» **REQUIREMENT 1**: Please output the records from the line containing "Click the BINANCE:SOLUSDT ticker link" down to the line containing "Action: tap(450, 684)" as a Markdown table with columns named No. and Line. Put the row number in No. and the line in Line, and leave out blank lines.

Now I don't know if it's just me, but there's something about Winona Ryder that I have never liked from the get-go. I have steadfastly refused to see any movie she's in, regardless how large or small the part has been or even if said part has been unbilled. Simply put, like Barbara Walters or Jude Law, I simply cannot stand her. If I see her mug on the screen, I will grab for the remote or fly across the room and either change the channel or pull the plug, and if I break a few bones in the process, so be it - that's how much I simply cannot handle Winona Ryder. If she has ever had any legitimate talent, it's lost on me.

In a vain and pathetic effort to deflect attention from the troubled history of his client as well as her probable guilt, Ryder's attorney Mark Geragos is grandstanding by accusing the District Attorney's office of suborning perjury.

Being a celebrity does have its perks for Ms. Ryder - or so it seems. Among those in the courtroom to lend emotional support was hometown native Mark Klaas. Klaas, a Petaluma, California native where Ryder is also from, is the father of 12-year-old Polly Klaas, who was abducted from her home in 1993 and killed by a convicted kidnapper, who now awaits a not-soon-enough execution at San Quentin. Ryder had been active in the search efforts for Polly and helped in later efforts to reform the criminal justice system. Ryder embraced Klaas during a break and thanked him for coming. If Ryder ever needed friends, that time is going to be now.

» **REQUIREMENT 2**: In the passage about Winona Ryder, rewrite everything from "Being a celebrity" down to "going to be now.", changing "courtroom" to "hearing room".

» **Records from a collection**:
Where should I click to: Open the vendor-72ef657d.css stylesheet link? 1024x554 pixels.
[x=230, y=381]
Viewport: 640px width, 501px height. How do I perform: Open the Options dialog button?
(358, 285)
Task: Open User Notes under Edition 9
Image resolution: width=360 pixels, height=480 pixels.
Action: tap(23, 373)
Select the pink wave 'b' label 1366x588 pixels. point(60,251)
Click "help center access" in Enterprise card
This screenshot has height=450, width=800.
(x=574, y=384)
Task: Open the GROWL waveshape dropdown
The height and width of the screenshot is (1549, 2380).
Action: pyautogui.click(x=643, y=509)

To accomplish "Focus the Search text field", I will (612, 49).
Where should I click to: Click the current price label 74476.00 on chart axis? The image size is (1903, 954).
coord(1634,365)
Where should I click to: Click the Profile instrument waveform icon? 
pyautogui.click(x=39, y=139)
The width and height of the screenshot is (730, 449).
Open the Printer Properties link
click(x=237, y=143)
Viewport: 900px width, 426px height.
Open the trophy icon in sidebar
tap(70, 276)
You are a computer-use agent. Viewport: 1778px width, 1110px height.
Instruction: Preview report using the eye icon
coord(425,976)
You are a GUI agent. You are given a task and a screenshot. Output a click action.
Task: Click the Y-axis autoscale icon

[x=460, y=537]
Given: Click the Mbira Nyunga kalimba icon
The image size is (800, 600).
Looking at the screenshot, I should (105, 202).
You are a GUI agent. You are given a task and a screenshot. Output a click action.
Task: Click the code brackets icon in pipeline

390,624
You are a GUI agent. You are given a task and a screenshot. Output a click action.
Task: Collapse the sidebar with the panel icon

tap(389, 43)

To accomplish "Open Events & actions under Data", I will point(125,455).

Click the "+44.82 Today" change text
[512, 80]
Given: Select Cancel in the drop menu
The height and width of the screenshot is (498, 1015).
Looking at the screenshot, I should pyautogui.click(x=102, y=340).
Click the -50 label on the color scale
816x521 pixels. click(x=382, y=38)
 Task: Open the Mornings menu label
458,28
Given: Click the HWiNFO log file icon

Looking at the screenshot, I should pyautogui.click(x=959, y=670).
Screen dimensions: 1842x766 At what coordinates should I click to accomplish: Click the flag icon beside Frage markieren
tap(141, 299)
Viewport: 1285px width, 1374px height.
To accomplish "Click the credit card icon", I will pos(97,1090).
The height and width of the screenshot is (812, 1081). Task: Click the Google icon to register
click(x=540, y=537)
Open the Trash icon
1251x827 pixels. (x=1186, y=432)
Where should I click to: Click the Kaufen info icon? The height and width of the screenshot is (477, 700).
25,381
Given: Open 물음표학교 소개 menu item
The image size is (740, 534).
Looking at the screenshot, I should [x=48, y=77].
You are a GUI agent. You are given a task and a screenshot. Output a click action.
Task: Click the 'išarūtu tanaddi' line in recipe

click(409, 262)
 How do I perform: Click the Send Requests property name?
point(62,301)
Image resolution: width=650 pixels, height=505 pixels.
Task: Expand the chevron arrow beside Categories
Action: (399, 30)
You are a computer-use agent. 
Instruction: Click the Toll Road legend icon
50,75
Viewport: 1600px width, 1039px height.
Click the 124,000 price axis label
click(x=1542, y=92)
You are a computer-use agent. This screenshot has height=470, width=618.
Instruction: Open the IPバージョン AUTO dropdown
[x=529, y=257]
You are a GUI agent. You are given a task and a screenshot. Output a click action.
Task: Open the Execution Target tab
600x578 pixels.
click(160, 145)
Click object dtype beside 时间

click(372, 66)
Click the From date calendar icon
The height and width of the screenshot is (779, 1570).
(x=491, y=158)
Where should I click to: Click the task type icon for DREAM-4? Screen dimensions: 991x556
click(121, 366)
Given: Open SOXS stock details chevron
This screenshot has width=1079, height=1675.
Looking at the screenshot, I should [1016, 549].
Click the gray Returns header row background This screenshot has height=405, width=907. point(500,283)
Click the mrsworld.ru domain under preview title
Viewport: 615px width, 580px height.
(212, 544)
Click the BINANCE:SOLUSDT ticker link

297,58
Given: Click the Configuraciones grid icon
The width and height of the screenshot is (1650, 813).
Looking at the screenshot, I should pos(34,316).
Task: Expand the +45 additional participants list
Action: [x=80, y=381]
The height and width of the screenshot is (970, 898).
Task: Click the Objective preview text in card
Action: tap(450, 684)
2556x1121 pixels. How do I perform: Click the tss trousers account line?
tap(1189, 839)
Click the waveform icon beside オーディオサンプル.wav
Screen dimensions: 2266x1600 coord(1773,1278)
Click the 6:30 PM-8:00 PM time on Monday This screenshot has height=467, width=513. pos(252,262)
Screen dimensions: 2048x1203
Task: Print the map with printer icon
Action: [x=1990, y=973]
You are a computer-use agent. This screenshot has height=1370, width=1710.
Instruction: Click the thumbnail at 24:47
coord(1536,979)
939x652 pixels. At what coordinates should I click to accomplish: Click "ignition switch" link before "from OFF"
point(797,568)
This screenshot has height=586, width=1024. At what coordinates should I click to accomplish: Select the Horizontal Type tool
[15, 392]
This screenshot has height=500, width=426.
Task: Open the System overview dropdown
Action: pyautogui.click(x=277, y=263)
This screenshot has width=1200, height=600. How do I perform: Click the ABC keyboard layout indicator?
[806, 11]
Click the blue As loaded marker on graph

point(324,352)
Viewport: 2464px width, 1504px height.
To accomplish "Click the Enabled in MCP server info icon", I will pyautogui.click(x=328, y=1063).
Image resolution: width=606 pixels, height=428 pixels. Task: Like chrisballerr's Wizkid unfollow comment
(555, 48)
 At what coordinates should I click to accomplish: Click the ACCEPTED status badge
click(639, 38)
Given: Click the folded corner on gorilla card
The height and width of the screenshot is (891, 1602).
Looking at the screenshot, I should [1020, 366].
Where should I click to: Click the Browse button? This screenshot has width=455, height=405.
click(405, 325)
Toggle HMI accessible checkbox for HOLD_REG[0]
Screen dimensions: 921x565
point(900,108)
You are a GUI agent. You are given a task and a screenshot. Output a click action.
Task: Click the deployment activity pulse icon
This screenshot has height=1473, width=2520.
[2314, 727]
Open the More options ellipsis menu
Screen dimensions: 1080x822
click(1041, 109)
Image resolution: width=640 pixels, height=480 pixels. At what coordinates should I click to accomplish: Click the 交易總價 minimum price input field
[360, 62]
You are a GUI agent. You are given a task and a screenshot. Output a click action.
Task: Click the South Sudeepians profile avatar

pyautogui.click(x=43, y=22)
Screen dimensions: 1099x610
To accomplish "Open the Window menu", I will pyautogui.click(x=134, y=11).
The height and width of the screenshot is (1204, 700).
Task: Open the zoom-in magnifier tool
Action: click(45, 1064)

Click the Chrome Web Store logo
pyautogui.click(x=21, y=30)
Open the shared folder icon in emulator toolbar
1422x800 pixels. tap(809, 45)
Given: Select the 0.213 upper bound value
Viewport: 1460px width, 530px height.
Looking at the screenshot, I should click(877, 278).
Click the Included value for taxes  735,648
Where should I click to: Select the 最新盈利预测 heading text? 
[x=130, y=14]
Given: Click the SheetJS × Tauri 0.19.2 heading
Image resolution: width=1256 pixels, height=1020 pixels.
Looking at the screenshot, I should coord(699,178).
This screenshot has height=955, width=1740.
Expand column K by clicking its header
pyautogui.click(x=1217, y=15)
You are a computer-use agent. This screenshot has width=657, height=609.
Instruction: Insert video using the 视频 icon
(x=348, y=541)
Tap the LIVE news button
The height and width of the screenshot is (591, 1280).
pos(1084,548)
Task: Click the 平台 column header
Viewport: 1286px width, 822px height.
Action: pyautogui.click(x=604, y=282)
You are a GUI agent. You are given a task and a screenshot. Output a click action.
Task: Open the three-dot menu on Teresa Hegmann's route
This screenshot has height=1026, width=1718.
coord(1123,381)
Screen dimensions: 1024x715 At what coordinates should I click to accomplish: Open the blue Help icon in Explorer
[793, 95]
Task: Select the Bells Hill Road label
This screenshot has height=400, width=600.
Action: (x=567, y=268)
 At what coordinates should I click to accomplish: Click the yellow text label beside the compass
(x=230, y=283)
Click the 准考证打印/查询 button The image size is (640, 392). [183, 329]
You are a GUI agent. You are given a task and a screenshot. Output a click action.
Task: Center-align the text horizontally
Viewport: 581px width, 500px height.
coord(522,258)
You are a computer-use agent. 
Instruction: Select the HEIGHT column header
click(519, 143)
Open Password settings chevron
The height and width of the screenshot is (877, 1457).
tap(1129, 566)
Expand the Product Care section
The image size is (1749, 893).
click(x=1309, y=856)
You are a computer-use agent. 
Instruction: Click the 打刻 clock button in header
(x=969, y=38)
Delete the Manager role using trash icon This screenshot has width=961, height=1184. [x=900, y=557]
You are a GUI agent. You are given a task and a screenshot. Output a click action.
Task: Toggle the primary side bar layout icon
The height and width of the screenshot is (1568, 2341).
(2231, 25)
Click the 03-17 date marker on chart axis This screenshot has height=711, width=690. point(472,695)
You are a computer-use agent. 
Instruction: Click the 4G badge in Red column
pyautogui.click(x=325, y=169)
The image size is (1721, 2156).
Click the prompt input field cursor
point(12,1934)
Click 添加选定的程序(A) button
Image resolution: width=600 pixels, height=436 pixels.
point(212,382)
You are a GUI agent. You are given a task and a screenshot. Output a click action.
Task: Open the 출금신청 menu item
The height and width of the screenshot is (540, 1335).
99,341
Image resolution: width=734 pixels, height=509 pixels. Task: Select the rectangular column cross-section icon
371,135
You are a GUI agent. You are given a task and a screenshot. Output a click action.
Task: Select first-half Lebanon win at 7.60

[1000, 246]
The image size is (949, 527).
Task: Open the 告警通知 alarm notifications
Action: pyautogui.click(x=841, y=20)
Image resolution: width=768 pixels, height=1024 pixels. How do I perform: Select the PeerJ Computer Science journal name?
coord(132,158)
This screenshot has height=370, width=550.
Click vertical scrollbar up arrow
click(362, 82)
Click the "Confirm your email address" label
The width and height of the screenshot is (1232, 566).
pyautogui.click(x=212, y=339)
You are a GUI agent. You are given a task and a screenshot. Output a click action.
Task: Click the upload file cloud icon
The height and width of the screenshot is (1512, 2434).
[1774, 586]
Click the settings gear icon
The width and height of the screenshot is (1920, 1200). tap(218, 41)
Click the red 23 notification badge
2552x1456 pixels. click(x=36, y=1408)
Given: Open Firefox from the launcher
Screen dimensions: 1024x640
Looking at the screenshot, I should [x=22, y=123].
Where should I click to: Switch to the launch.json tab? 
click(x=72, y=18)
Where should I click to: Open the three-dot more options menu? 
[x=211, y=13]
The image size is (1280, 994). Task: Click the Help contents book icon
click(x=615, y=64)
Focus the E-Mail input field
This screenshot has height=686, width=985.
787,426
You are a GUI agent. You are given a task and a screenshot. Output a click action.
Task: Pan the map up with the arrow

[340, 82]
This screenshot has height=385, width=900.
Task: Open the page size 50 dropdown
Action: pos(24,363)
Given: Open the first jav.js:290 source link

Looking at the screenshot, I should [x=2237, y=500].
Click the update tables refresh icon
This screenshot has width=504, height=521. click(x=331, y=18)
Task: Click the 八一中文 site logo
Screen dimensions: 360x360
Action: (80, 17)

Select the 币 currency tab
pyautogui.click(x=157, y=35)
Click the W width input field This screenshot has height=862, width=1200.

» **TASK SOLUTION 1**:
| No. | Line |
|---|---|
| 1 | Click the BINANCE:SOLUSDT ticker link |
| 2 | 297,58 |
| 3 | Given: Click the Configuraciones grid icon |
| 4 | The width and height of the screenshot is (1650, 813). |
| 5 | Looking at the screenshot, I should pos(34,316). |
| 6 | Task: Expand the +45 additional participants list |
| 7 | Action: [x=80, y=381] |
| 8 | The height and width of the screenshot is (970, 898). |
| 9 | Task: Click the Objective preview text in card |
| 10 | Action: tap(450, 684) |

» **TASK SOLUTION 2**:
Being a celebrity does have its perks for Ms. Ryder - or so it seems. Among those in the hearing room to lend emotional support was hometown native Mark Klaas. Klaas, a Petaluma, California native where Ryder is also from, is the father of 12-year-old Polly Klaas, who was abducted from her home in 1993 and killed by a convicted kidnapper, who now awaits a not-soon-enough execution at San Quentin. Ryder had been active in the search efforts for Polly and helped in later efforts to reform the criminal justice system. Ryder embraced Klaas during a break and thanked him for coming. If Ryder ever needed friends, that time is going to be now.